= REQUIREMENTS =
Set out every line of the records below as a numbered list, leaving out the blank lines.

.....

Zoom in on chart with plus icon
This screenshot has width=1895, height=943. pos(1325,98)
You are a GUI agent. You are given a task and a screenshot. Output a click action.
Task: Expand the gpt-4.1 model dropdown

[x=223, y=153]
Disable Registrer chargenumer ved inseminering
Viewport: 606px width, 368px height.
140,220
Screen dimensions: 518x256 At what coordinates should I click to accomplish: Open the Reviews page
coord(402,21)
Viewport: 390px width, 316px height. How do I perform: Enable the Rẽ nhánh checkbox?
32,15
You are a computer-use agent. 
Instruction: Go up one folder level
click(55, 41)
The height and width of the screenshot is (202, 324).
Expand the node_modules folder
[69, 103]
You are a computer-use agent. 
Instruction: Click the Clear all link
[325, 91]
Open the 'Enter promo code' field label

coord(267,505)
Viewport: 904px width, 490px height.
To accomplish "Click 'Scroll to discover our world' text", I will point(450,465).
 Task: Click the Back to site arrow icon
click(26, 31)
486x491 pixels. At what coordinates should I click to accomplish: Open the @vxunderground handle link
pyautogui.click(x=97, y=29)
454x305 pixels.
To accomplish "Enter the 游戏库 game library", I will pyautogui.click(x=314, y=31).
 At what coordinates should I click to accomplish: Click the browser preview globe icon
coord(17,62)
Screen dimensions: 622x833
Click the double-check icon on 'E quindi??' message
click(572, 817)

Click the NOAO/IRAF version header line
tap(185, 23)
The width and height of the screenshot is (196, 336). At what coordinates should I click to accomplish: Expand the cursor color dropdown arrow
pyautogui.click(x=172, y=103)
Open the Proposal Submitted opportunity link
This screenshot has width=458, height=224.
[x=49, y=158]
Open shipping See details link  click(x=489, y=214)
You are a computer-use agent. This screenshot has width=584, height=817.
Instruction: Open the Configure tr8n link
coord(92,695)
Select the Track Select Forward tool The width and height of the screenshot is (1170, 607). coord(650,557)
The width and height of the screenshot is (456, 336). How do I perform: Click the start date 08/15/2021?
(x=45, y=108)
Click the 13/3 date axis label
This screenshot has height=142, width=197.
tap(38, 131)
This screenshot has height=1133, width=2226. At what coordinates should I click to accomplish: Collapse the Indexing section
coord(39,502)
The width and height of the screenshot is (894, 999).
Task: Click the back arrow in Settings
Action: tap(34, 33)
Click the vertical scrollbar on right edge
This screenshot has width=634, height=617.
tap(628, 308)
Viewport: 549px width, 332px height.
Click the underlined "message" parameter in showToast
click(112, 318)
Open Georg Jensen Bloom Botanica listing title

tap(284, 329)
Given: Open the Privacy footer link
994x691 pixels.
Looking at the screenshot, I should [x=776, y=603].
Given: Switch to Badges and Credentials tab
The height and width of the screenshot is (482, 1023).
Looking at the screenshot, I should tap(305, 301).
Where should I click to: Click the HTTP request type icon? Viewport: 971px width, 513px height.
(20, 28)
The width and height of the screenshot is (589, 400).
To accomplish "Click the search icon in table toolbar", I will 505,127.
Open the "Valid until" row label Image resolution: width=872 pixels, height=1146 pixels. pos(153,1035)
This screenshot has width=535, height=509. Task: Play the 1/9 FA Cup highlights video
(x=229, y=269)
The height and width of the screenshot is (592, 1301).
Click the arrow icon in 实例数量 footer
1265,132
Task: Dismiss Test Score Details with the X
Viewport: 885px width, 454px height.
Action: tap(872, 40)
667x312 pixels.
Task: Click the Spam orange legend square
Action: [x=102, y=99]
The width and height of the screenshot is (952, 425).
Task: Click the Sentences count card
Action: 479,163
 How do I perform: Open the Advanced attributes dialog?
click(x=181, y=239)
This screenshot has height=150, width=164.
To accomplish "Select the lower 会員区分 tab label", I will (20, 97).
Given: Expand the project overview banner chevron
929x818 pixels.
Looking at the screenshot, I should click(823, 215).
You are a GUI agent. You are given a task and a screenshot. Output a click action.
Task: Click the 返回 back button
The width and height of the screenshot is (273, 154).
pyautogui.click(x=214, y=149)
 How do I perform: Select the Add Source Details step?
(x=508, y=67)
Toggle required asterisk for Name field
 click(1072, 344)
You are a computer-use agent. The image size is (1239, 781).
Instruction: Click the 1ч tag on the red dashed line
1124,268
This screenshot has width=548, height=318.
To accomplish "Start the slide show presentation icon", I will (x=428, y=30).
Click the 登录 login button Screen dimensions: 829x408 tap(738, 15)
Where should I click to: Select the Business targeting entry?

.....

= THE RESULT =
1. Zoom in on chart with plus icon
2. This screenshot has width=1895, height=943. pos(1325,98)
3. You are a GUI agent. You are given a task and a screenshot. Output a click action.
4. Task: Expand the gpt-4.1 model dropdown
5. [x=223, y=153]
6. Disable Registrer chargenumer ved inseminering
7. Viewport: 606px width, 368px height.
8. 140,220
9. Screen dimensions: 518x256 At what coordinates should I click to accomplish: Open the Reviews page
10. coord(402,21)
11. Viewport: 390px width, 316px height. How do I perform: Enable the Rẽ nhánh checkbox?
12. 32,15
13. You are a computer-use agent. 
14. Instruction: Go up one folder level
15. click(55, 41)
16. The height and width of the screenshot is (202, 324).
17. Expand the node_modules folder
18. [69, 103]
19. You are a computer-use agent. 
20. Instruction: Click the Clear all link
21. [325, 91]
22. Open the 'Enter promo code' field label
23. coord(267,505)
24. Viewport: 904px width, 490px height.
25. To accomplish "Click 'Scroll to discover our world' text", I will point(450,465).
26.  Task: Click the Back to site arrow icon
27. click(26, 31)
28. 486x491 pixels. At what coordinates should I click to accomplish: Open the @vxunderground handle link
29. pyautogui.click(x=97, y=29)
30. 454x305 pixels.
31. To accomplish "Enter the 游戏库 game library", I will pyautogui.click(x=314, y=31).
32.  At what coordinates should I click to accomplish: Click the browser preview globe icon
33. coord(17,62)
34. Screen dimensions: 622x833
35. Click the double-check icon on 'E quindi??' message
36. click(572, 817)
37. Click the NOAO/IRAF version header line
38. tap(185, 23)
39. The width and height of the screenshot is (196, 336). At what coordinates should I click to accomplish: Expand the cursor color dropdown arrow
40. pyautogui.click(x=172, y=103)
41. Open the Proposal Submitted opportunity link
42. This screenshot has width=458, height=224.
43. [x=49, y=158]
44. Open shipping See details link  click(x=489, y=214)
45. You are a computer-use agent. This screenshot has width=584, height=817.
46. Instruction: Open the Configure tr8n link
47. coord(92,695)
48. Select the Track Select Forward tool The width and height of the screenshot is (1170, 607). coord(650,557)
49. The width and height of the screenshot is (456, 336). How do I perform: Click the start date 08/15/2021?
50. (x=45, y=108)
51. Click the 13/3 date axis label
52. This screenshot has height=142, width=197.
53. tap(38, 131)
54. This screenshot has height=1133, width=2226. At what coordinates should I click to accomplish: Collapse the Indexing section
55. coord(39,502)
56. The width and height of the screenshot is (894, 999).
57. Task: Click the back arrow in Settings
58. Action: tap(34, 33)
59. Click the vertical scrollbar on right edge
60. This screenshot has width=634, height=617.
61. tap(628, 308)
62. Viewport: 549px width, 332px height.
63. Click the underlined "message" parameter in showToast
64. click(112, 318)
65. Open Georg Jensen Bloom Botanica listing title
66. tap(284, 329)
67. Given: Open the Privacy footer link
68. 994x691 pixels.
69. Looking at the screenshot, I should [x=776, y=603].
70. Given: Switch to Badges and Credentials tab
71. The height and width of the screenshot is (482, 1023).
72. Looking at the screenshot, I should tap(305, 301).
73. Where should I click to: Click the HTTP request type icon? Viewport: 971px width, 513px height.
74. (20, 28)
75. The width and height of the screenshot is (589, 400).
76. To accomplish "Click the search icon in table toolbar", I will 505,127.
77. Open the "Valid until" row label Image resolution: width=872 pixels, height=1146 pixels. pos(153,1035)
78. This screenshot has width=535, height=509. Task: Play the 1/9 FA Cup highlights video
79. (x=229, y=269)
80. The height and width of the screenshot is (592, 1301).
81. Click the arrow icon in 实例数量 footer
82. 1265,132
83. Task: Dismiss Test Score Details with the X
84. Viewport: 885px width, 454px height.
85. Action: tap(872, 40)
86. 667x312 pixels.
87. Task: Click the Spam orange legend square
88. Action: [x=102, y=99]
89. The width and height of the screenshot is (952, 425).
90. Task: Click the Sentences count card
91. Action: 479,163
92.  How do I perform: Open the Advanced attributes dialog?
93. click(x=181, y=239)
94. This screenshot has height=150, width=164.
95. To accomplish "Select the lower 会員区分 tab label", I will (20, 97).
96. Given: Expand the project overview banner chevron
97. 929x818 pixels.
98. Looking at the screenshot, I should click(823, 215).
99. You are a GUI agent. You are given a task and a screenshot. Output a click action.
100. Task: Click the 返回 back button
101. The width and height of the screenshot is (273, 154).
102. pyautogui.click(x=214, y=149)
103.  How do I perform: Select the Add Source Details step?
104. (x=508, y=67)
105. Toggle required asterisk for Name field
106.  click(1072, 344)
107. You are a computer-use agent. The image size is (1239, 781).
108. Instruction: Click the 1ч tag on the red dashed line
109. 1124,268
110. This screenshot has width=548, height=318.
111. To accomplish "Start the slide show presentation icon", I will (x=428, y=30).
112. Click the 登录 login button Screen dimensions: 829x408 tap(738, 15)
113. Where should I click to: Select the Business targeting entry?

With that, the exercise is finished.